We did not find any association between age, gender, presence of medication overuse at baseline or number of previously tried prophylactic treatments and response to erenumab. The lack of impact of medication overuse on response is particularly encouraging as this is a frequent issue in this patient population and abortive treatment withdrawal can be difficult to achieve. Other studies have also found no association between medication overuse and response to erenumab [5, 8, 11, 16]. However, Baraldi et al., looking at duration of medication overuse rather than simply its presence or absence, found that greater duration of medication overuse was associated with a negative response to erenumab at 12 months [14].

Patients in our cohort had also generally not responded, or become non-responders after an initial response, to large numbers of preventative treatments. It is encouraging therefore that numbers of prior treatment failures were not associated with erenumab response, and this lack of association has been reported in other studies [8, 11]. In two studies with longer term follow up of 12 months, however, a negative association with response to erenumab has been reported with more prior treatment failures [14, 15]. One of these cohorts was reported earlier at 12 weeks of follow up and a significant association was not seen at this point [12], suggesting that an association with treatment-refractoriness may emerge over time. As further long-term follow up data becomes available this issue will hopefully become clearer but our early results are encouraging in this treatment resistant population.

Tolerability of erenumab

The overall burden of adverse effects we found (43%) was similar to that reported in RCTs (ranging 44–57.3%) [10, 17,18,19]. In post-marketing studies constipation has emerged as the most commonly reported adverse effect with erenumab [5, 20, 21], and the a special warning is now included within the SmPC by the European Medicines Agency [22]. Our experience also supports this observation. Constipation reported with erenumab can be severe and in two patients in our study led to treatment cessation.

Due to the vasodilatory action of CGRP particular attention has been paid to the potential effects on blood pressure [23]. Clinical trials did not show a significant risk of hypertension with erenumab but it has been reported in post-marketing surveillance [24, 25] and is now included as a warning on the package insert in the US [26]. We found a statistically significant rise in systolic BP following 3 months of erenumab treatment but the magnitude of this was very small (2.4 mmHg) and therefore of questionable clinical significance. No patient discontinued treatment due to development of hypertension.
########
> Check your understanding:
**A.** Reproduce the erenumab passage above, starting with "The overall burden" and going on through "to treatment cessation.".
**B.** Answer from the erenumab passage above:
(i) What overall burden of adverse effects did the study find?
(ii) In how many patients did constipation lead to treatment cessation?
(iii) How large was the rise in systolic BP after 3 months of erenumab treatment?

> Supplied data:
########
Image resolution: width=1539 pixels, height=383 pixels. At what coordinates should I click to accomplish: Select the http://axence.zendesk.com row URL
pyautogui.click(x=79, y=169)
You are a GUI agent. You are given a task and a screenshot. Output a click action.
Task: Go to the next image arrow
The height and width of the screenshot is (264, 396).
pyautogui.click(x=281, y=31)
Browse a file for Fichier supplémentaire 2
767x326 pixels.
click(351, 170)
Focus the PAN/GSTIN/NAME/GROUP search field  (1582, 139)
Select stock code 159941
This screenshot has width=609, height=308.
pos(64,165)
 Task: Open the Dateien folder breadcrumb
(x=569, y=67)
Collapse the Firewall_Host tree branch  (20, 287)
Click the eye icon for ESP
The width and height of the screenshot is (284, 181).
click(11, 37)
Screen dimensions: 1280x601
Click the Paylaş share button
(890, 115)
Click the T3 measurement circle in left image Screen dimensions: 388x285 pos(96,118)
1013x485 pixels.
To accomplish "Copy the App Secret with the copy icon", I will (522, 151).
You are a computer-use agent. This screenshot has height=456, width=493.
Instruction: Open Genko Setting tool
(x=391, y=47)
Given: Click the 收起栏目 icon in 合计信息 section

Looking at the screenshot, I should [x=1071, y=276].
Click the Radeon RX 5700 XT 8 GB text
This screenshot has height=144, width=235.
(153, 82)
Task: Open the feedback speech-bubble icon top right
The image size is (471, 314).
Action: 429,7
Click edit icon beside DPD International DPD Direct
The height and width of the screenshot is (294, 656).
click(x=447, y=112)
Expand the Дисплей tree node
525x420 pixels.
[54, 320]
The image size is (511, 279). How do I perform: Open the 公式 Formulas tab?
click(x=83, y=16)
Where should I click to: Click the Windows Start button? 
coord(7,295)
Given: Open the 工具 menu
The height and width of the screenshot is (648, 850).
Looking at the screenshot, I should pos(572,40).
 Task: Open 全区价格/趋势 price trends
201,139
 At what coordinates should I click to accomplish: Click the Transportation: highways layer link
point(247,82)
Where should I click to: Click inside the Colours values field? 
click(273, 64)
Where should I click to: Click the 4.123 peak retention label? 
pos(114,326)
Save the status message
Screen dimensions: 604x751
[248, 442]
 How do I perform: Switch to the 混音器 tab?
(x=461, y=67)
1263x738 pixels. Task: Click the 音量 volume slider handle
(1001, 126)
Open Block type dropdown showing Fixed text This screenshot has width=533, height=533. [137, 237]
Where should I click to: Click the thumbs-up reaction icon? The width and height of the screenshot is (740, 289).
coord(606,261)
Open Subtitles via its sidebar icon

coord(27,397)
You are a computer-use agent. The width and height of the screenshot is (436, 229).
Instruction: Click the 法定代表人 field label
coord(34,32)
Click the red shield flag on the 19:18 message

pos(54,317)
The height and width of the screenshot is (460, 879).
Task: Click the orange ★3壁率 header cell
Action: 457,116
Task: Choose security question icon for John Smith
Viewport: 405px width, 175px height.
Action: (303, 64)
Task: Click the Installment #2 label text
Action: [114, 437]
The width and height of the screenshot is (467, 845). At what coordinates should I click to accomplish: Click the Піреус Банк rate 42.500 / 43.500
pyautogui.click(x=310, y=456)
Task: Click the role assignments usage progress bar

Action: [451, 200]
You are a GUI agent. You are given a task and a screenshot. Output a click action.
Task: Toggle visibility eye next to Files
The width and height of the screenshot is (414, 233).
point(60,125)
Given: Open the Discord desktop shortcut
########
> Exercise responses:
**A.**
The overall burden of adverse effects we found (43%) was similar to that reported in RCTs (ranging 44–57.3%) [10, 17,18,19]. In post-marketing studies constipation has emerged as the most commonly reported adverse effect with erenumab [5, 20, 21], and the a special warning is now included within the SmPC by the European Medicines Agency [22]. Our experience also supports this observation. Constipation reported with erenumab can be severe and in two patients in our study led to treatment cessation.

**B.**
(i) 43%
(ii) Two
(iii) 2.4 mmHg